Official medicine, adopting the jargon of the day, now apparently believes if you are not an “antiracist,” you are a racist. Systemic racism in medicine is an established fact, and no contrary studies, opinions, or evidence will be allowed. Incoming AMA president Dr. Gerald Harmon rebuffed AMA delegates who challenged the association’s new plan to combat racism, claiming, “The existence of racism within medicine and society, both historically and present day, is not up for dispute.” Questioning this orthodoxy may end your career.
In the wake of Bauchner’s departure, the JAMA journals editors have committed to new editorial priorities that promote diversity, equity, and inclusion and advance antiracism. Needless to say, articles deviating from these priorities will not be welcomed.
Indeed, even speculating that there could be a nonracist cause for health disparities leads to condemnation. A September 2020 JAMA paper examined whether higher COVID-19 infection and death rates in blacks might be explained by the overexpression in blacks of a gene that makes a protein that facilitates the entry and spread of the SARS-CoV-2 virus into nasal cells. Overexpression of the gene was already associated with a higher incidence of prostate cancer in black men versus white men. The researchers found higher gene expression in blacks’ nasal cells compared with other races and reported that trials of inhibitors of the protein that might level the playing field for blacks were underway. Yet a founder of the Institute for Antiracism in Medicine labeled the study “biomedical racism.” A May 2020 Health Affairs paper that found higher risk of hospitalization from COVID-19 for African Americans wondered if there could be “unknown or unmeasured genetic or biological factors that increase the severity of this illness for African Americans” but was forced to revise the article and remove this language.

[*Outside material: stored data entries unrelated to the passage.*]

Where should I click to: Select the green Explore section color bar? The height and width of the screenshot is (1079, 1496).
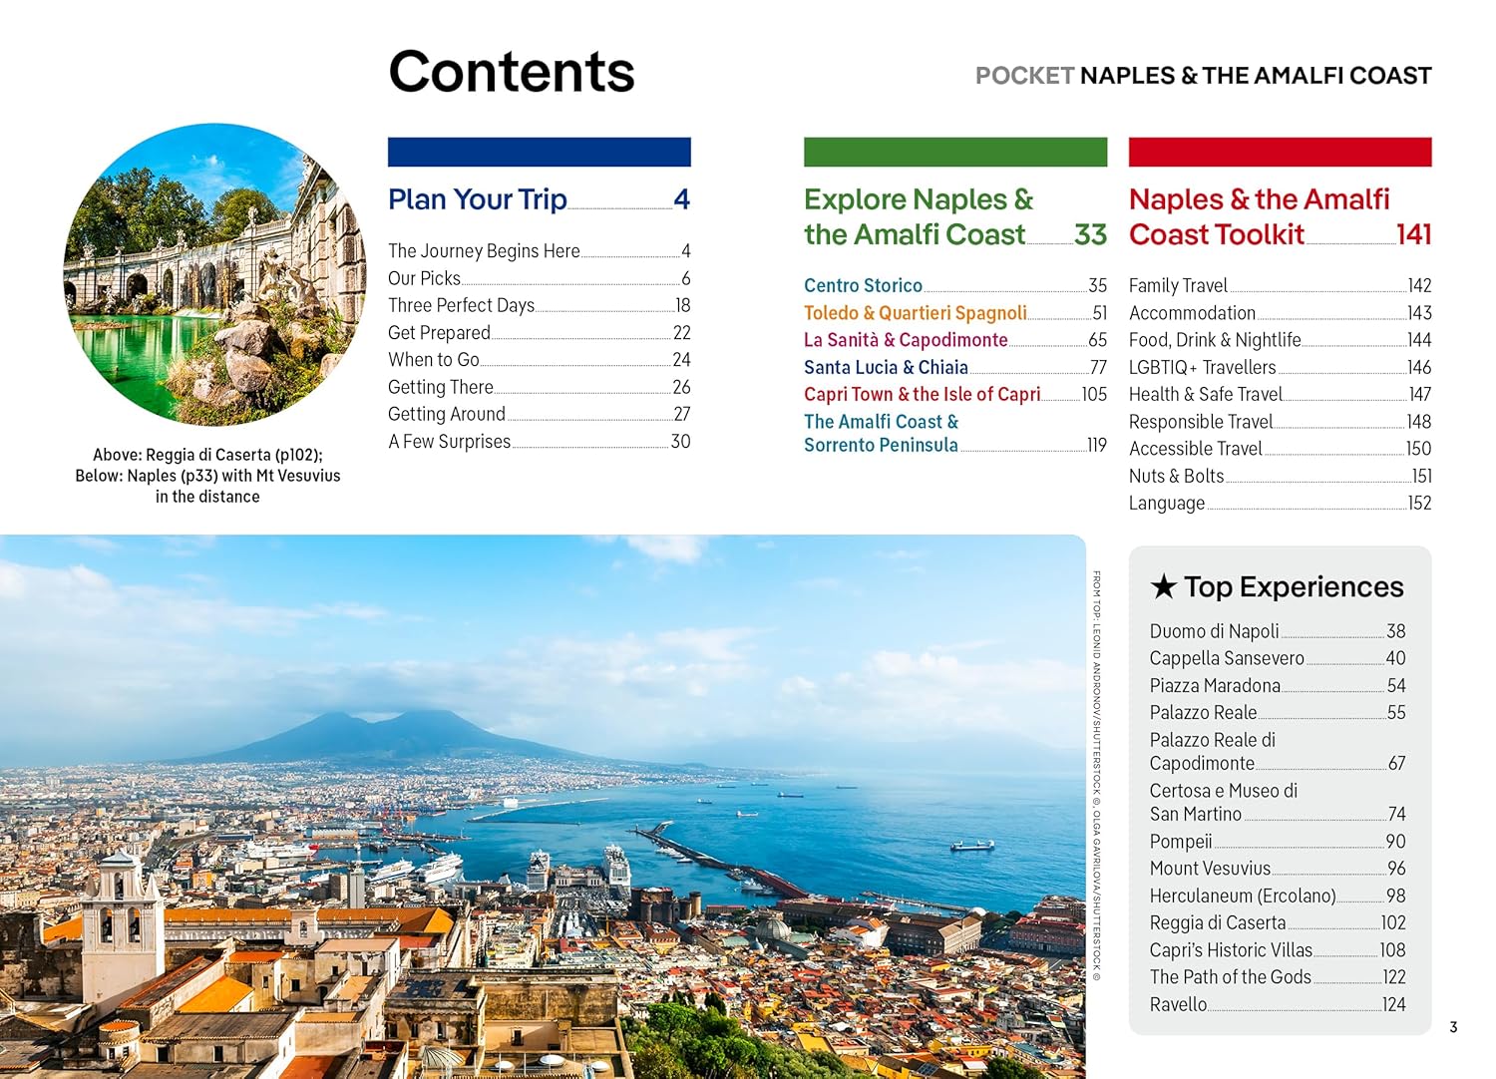954,152
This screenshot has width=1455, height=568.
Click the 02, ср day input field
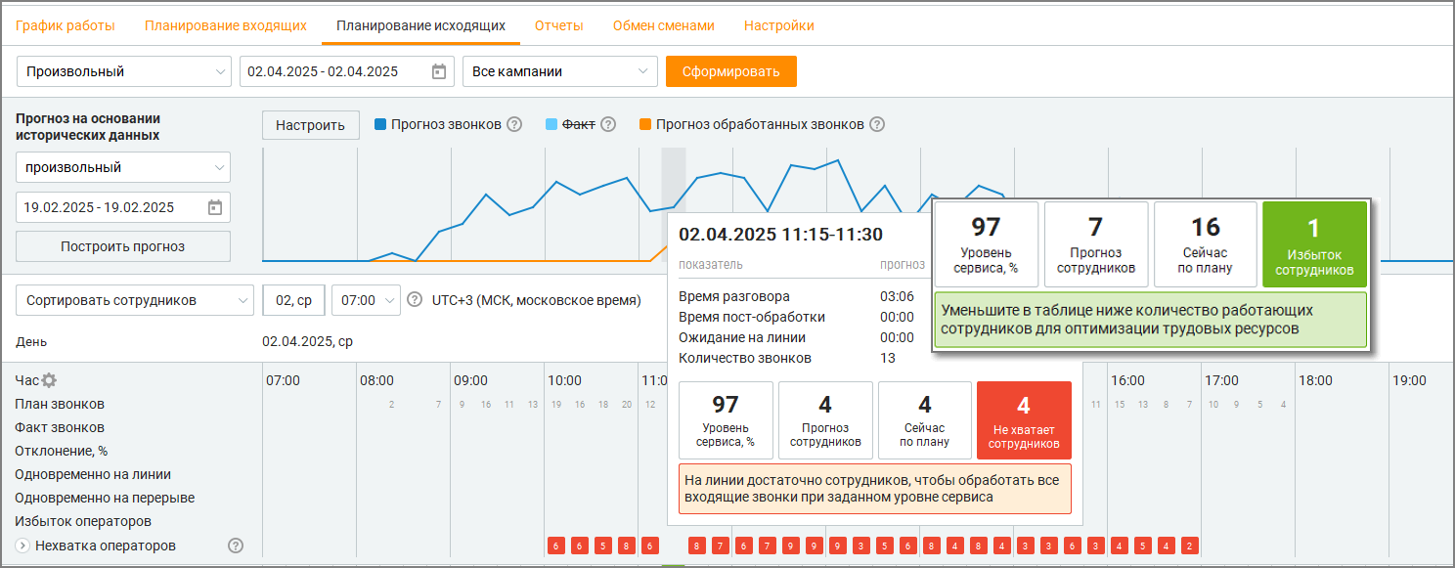tap(293, 300)
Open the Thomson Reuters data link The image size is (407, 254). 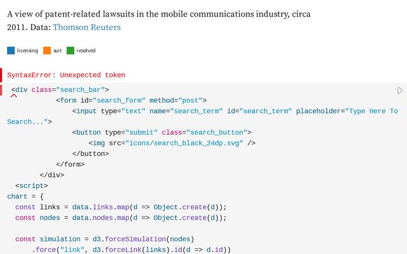tap(86, 27)
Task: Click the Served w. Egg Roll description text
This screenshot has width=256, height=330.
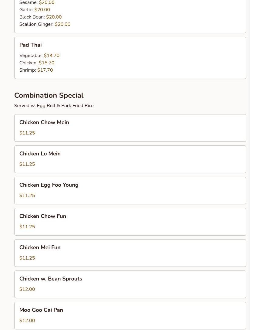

There is well-known evidence of biologic bases for disparate racial outcomes. Black women do worse than white women with breast cancer. Yet when black and white women with the same common, early form of breast cancer were treated with the same treatments, the black women still had higher rates of recurrences and death. Moreover, a particularly aggressive and lethal form of breast cancer called triple-negative disease is known to be more common in black than white women. These facts suggest that genetic factors, rather than structural factors such as poor access to medical care or systemic racism, are more important explanations for black women’s poorer breast-cancer outcomes. Similarly, prostate cancer is more common and perhaps more aggressive in black than in white men. Ignoring these biologic differences and the therapeutic approaches they suggest will harm black patients.
Dr. Bauchner was purged for allowing others to question the wisdom of applying a political construct, systemic racism, to medicine. Science and medicine thrive on independent inquiry that overturns accepted but erroneous ideas. Both will now be constrained by politically correct modes of thought. Hopefully, we will not sacrifice too many legitimate inquiries into racial differences surrounding the susceptibility to and optimal treatments for different diseases before science, once again, triumphs over authorized beliefs.